— What is needed —
Give an unaltered copy of the listing below, minus its pictures.

— Available records —
^^^^^^^^

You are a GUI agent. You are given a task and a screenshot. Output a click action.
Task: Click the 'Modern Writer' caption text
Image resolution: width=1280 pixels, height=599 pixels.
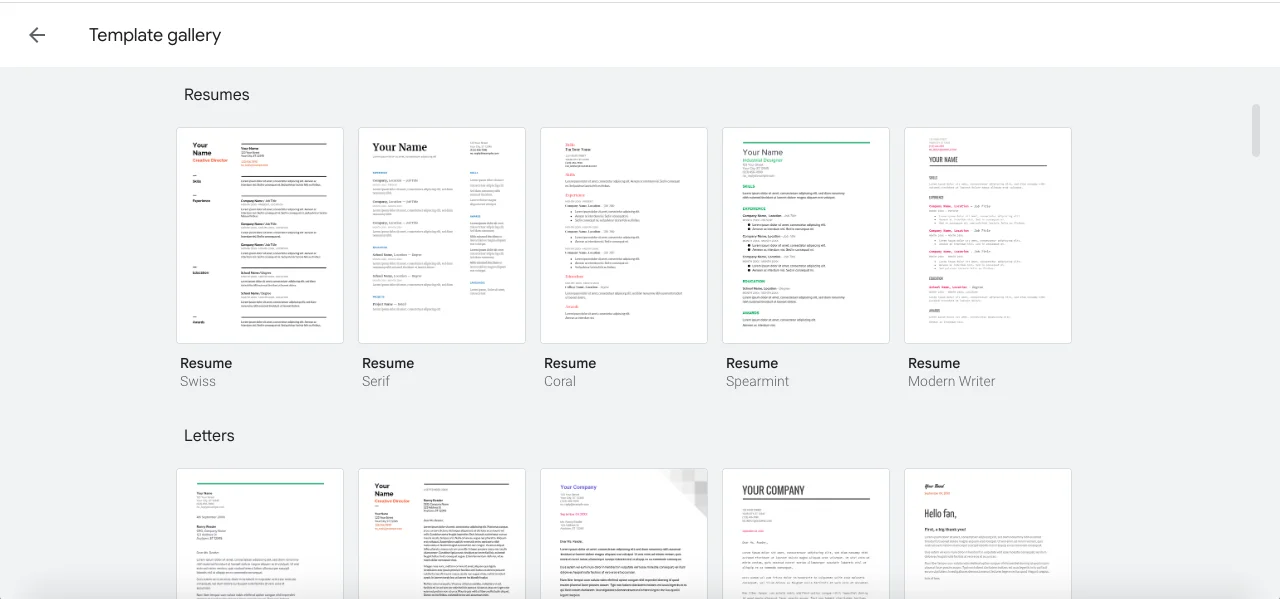coord(951,381)
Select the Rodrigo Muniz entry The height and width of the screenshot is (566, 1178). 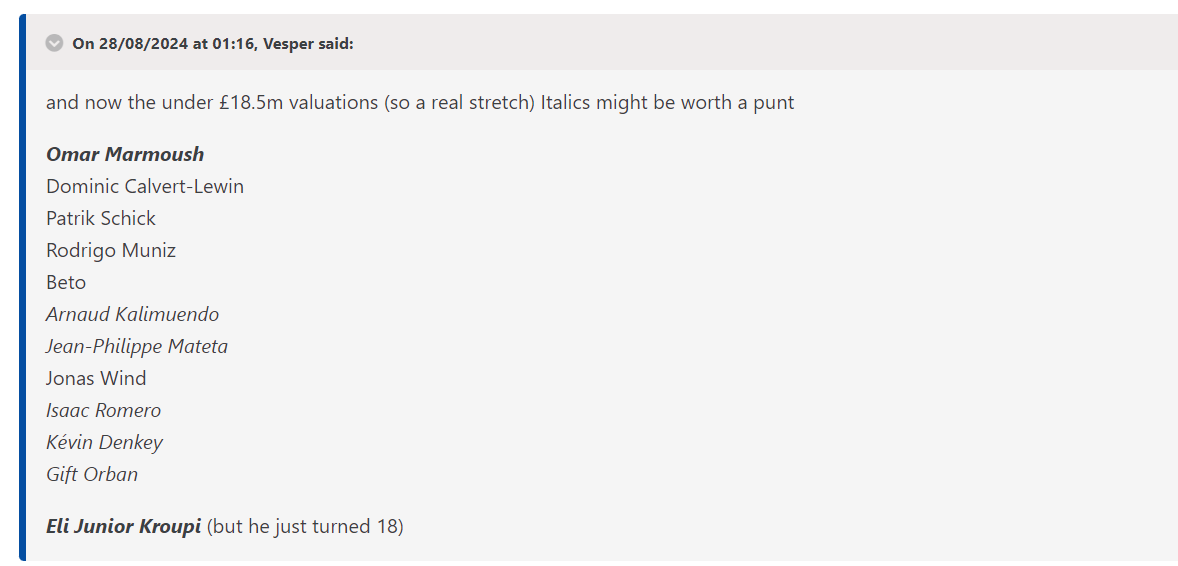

^^^^^^^^

— Answer for the task —
You are a GUI agent. You are given a task and a screenshot. Output a click action.
Task: Click the 'Modern Writer' caption text
Image resolution: width=1280 pixels, height=599 pixels.
coord(951,381)
Select the Rodrigo Muniz entry The height and width of the screenshot is (566, 1178). 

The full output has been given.